El viaje de los hijos de Israel desde Babilonia hasta Jerusalén duró 4 meses. Dios, a quien habían acudido para que los protegiera, los guardó. Esdras no lo da por algo normal, sino que reconoce con gratitud que la mano de Dios estaba sobre ellos. ¿Nos damos cuenta de que Dios actúa con bondad hacia nosotros, o lo damos por sentado?
El Dios de Israel había confiado cosas preciosas a los que habían hecho el viaje a Jerusalén: tesoros de plata y oro, monedas y utensilios preciosos ofrecidos al Señor por el rey y sus súbditos, así como por sus hermanos israelitas. Todas estas cosas se habían pesado cuidadosamente antes de salir y al llegar. Todo había sido anotado. Nuestro Señor enseñó que durante su ausencia ha confiado talentos y minas a sus siervos (Mt. 25:14-30; Lc. 19:11-27). Y también mantiene un seguimiento de estas cosas. Pronto llegará el día en que tendremos que dar cuenta de todo lo que se nos ha confiado.
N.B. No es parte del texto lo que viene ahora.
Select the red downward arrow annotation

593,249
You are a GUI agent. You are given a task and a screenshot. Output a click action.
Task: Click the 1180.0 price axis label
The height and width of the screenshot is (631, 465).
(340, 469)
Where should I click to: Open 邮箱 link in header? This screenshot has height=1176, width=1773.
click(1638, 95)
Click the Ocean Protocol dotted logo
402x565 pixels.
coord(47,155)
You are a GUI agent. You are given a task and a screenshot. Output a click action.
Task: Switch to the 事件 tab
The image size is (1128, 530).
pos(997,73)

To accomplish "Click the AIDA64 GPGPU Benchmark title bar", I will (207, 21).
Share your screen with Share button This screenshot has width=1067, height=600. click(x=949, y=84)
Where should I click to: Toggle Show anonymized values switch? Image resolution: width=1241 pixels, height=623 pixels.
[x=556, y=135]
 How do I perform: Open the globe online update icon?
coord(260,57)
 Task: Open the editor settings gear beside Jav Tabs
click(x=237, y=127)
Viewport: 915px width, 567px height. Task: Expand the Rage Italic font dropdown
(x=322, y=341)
Los que habían regresado de Babilonia, ahora ofrecían sacrificios por todo Israel, no solo por ellos mismos, sino por todo el pueblo de Dios. Estos sacrificios representan los diversos aspectos de la obra de Cristo. Perdemos fácilmente de vista el hecho de que nuestra reunión o participación común con los creyentes es solo una parte muy pequeña de la Iglesia por la que murió nuestro Señor. Cada miembro es precioso a sus ojos. ¿Oramos también por ellos?
El rey también le había dado órdenes a Esdras para que las transmitiera a quienes lo representaban allí. Esdras cumplió esta tarea. Puesto que vivimos en una época en la que Cristo aún no gobierna, sometámonos también a las autoridades existentes.